FORT COLLINS, Colo., Oct. 30 (UPI) -- Africa remains remains one of the few places on Earth where large predators and herding animals have space to roam. But that space is shrinking, and conservationists are searching for ways to ensure space for animals like lions in a more crowded and fragmented future.
In a newly published study, scientists with the U.S. Forest Service and Oxford University offer their expertise on the matter -- specifically, how to carve out space for healthy lion populations.
Africa's human population is growing, and demographers expect it to continue growing through the end of the century. Meanwhile, most animal populations are shrinking. Conflict between human expansion and development and wild animals will only grow more problematic, especially for big predators like lions.
To make sure conservationists make the best of the wildlife that remains, park managers are turning to the habitat management algorithms designed by U.S. Forest Service. For the last 15 years, the Forest Service has been developing models to better understand how human development affects animals -- answering questions about population dispersal, movement, reproduction and how those factors are influenced by the size, shape and distribution of ideal habitat.
Their latest work, published in the journal Landscape Ecology, reveals the importance of corridors in lion conservation.
The researchers' models incorporated data about African lion populations -- their numbers, movements, hunting habits, genetic diversity -- and ran the numbers through various scenarios that included shrinking parks, encroaching humans and land conversion. The results showed that in addition to protecting current parks and habitat preserves, strategic corridor fencing will be key.

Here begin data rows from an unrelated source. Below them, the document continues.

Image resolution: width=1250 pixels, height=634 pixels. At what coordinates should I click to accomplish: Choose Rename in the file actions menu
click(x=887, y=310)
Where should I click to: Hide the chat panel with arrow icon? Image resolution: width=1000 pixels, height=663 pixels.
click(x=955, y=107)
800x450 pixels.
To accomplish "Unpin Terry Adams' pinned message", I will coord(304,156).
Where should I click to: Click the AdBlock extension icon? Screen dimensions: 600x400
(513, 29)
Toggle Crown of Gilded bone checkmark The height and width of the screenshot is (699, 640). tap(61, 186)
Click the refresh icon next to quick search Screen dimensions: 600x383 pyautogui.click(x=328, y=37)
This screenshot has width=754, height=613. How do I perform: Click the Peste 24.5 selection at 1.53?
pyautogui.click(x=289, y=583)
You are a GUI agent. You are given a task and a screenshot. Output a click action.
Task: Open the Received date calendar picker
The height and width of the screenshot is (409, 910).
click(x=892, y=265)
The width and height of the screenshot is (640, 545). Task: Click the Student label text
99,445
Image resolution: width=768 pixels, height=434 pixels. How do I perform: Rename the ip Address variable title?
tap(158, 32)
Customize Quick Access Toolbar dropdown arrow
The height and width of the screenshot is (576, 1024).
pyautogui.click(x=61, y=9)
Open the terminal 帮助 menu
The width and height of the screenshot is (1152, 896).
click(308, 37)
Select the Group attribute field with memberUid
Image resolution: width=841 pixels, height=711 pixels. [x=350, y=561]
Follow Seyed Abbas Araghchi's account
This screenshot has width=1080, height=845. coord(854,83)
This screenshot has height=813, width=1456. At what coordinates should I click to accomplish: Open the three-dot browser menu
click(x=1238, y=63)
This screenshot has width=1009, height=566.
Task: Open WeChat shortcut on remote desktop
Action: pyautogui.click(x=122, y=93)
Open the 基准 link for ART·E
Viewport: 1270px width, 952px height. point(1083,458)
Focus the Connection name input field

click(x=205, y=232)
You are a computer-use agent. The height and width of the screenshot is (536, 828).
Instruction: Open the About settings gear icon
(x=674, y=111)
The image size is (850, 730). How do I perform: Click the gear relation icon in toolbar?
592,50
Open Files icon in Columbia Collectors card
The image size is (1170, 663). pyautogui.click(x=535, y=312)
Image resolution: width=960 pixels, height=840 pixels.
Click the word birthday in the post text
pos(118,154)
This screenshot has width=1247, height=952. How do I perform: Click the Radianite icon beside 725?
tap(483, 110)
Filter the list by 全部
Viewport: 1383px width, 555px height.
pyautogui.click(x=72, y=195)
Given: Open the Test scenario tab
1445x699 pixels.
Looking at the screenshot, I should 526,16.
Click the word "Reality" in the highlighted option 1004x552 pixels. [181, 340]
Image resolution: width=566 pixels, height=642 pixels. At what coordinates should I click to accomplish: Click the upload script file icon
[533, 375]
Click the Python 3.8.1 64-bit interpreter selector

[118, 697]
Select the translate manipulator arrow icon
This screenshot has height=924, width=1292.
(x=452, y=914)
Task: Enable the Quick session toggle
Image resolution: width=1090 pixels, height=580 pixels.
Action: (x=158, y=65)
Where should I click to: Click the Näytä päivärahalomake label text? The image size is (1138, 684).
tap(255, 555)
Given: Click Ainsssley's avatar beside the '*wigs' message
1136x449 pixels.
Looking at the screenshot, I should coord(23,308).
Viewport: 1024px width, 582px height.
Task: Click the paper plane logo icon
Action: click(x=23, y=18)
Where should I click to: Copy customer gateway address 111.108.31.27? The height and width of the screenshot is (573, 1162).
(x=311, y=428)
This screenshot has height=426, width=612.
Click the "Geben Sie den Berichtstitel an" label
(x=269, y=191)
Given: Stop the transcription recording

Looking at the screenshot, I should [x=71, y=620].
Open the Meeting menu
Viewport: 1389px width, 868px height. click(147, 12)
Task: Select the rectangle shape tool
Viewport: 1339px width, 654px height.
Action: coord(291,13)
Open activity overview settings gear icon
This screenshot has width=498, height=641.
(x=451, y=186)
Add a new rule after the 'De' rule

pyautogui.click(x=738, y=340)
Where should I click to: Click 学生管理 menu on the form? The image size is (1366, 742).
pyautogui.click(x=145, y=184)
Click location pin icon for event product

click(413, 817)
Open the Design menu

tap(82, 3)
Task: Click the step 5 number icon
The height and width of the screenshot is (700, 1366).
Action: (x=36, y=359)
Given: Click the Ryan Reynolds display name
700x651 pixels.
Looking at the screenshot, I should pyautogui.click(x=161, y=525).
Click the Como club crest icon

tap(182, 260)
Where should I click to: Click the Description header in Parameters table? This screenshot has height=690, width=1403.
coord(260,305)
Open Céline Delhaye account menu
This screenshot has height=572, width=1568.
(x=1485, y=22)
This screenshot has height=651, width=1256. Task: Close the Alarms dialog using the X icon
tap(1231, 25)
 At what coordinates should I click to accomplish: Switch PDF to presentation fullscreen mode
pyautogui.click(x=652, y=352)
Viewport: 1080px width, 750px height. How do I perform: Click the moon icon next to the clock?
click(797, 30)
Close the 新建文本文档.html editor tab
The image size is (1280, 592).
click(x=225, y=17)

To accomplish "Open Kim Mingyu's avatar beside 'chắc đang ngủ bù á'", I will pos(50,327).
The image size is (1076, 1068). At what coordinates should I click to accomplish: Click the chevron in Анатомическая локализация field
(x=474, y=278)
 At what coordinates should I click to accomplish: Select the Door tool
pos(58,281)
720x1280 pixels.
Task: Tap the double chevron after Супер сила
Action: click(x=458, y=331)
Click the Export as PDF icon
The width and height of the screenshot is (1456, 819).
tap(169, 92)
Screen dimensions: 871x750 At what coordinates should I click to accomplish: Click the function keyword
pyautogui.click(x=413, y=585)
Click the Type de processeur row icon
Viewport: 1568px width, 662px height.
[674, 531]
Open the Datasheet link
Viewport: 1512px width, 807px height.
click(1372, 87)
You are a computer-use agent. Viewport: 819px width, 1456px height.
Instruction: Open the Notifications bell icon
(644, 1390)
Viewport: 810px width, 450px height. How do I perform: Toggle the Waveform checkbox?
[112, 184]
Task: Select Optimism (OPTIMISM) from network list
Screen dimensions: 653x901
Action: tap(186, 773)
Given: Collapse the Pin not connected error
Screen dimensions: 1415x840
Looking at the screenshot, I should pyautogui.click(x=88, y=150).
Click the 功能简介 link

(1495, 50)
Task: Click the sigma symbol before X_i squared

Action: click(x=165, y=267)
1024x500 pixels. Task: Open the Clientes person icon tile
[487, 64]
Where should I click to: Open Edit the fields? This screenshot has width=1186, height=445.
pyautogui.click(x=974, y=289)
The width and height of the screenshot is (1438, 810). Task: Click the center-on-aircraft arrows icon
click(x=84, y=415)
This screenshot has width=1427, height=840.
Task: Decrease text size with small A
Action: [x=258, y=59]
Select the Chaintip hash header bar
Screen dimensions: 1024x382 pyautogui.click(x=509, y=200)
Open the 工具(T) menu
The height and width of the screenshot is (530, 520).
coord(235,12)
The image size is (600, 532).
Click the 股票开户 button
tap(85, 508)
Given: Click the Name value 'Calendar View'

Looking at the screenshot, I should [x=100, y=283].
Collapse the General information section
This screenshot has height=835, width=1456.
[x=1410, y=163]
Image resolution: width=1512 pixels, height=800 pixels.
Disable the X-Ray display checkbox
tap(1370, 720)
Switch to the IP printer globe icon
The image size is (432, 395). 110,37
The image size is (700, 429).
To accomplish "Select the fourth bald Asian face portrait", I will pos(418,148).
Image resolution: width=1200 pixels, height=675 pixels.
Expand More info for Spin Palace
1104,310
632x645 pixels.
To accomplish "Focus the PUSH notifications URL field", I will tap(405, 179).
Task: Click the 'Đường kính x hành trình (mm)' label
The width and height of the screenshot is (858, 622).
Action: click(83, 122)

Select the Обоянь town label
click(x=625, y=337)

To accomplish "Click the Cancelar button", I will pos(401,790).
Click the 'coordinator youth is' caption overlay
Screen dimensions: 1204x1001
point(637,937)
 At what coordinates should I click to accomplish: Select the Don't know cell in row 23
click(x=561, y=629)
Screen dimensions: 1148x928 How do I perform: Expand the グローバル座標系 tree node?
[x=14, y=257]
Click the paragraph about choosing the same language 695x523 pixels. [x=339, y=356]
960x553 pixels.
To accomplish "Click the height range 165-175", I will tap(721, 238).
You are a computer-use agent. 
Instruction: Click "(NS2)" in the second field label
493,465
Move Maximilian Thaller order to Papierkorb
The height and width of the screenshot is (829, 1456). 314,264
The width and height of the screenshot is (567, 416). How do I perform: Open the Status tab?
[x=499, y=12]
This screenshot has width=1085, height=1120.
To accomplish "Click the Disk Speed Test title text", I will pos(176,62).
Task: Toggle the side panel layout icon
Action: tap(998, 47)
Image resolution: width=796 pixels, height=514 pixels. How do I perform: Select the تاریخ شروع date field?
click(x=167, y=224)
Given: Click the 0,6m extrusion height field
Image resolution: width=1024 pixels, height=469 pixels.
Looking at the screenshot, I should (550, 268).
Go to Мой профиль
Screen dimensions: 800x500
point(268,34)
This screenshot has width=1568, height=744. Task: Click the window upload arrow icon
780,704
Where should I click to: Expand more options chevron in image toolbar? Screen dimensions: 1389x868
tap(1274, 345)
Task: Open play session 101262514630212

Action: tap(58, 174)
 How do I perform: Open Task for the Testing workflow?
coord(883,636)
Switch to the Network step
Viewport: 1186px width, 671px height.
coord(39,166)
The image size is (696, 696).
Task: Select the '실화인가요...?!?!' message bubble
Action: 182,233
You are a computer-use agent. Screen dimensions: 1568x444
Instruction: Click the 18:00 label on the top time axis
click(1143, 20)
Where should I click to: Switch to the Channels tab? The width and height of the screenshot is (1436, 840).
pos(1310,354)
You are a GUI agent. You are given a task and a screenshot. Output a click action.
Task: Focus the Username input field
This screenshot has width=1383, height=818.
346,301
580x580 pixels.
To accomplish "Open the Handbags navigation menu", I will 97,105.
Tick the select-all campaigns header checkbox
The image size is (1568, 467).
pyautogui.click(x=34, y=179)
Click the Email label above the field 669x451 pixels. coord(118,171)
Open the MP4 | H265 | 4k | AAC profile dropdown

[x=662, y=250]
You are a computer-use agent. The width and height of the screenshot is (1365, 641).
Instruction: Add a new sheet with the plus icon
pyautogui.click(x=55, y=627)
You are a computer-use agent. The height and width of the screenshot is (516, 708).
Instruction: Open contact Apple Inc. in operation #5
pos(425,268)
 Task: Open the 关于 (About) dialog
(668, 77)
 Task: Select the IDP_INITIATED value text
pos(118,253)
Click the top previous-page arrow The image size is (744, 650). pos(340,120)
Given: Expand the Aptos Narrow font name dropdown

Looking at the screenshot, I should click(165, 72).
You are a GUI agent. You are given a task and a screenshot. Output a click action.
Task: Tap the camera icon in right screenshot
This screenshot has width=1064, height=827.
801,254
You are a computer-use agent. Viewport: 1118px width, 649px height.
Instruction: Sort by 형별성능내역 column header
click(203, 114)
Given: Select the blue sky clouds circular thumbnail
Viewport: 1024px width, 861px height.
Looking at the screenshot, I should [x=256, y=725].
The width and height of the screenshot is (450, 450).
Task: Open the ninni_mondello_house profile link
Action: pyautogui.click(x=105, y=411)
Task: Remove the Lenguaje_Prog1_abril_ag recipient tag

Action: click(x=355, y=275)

Wildlife managers need to find ways to funnel lions between expanded portions of protected habitat -- from park to park, preserve to preserve.
"We were surprised to see that lion populations were so vulnerable to habitat loss and fragmentation, given they are among the most mobile animals in all of Africa," lead study author Samuel Cushman, research ecologist with the U.S. Forest Service Rocky Mountain Research Station, said in a press release. "This suggests that habitat loss and fragmentation will possibly have more severe effects on other species, which are less mobile."
"I am very honored, that the Forest Service is called upon for its landscape modeling expertise and that the research we developed, focusing on the ecology and management of forest ecosystems in the western United States, has had such a wide reach and could be applied so globally," Cushman concluded.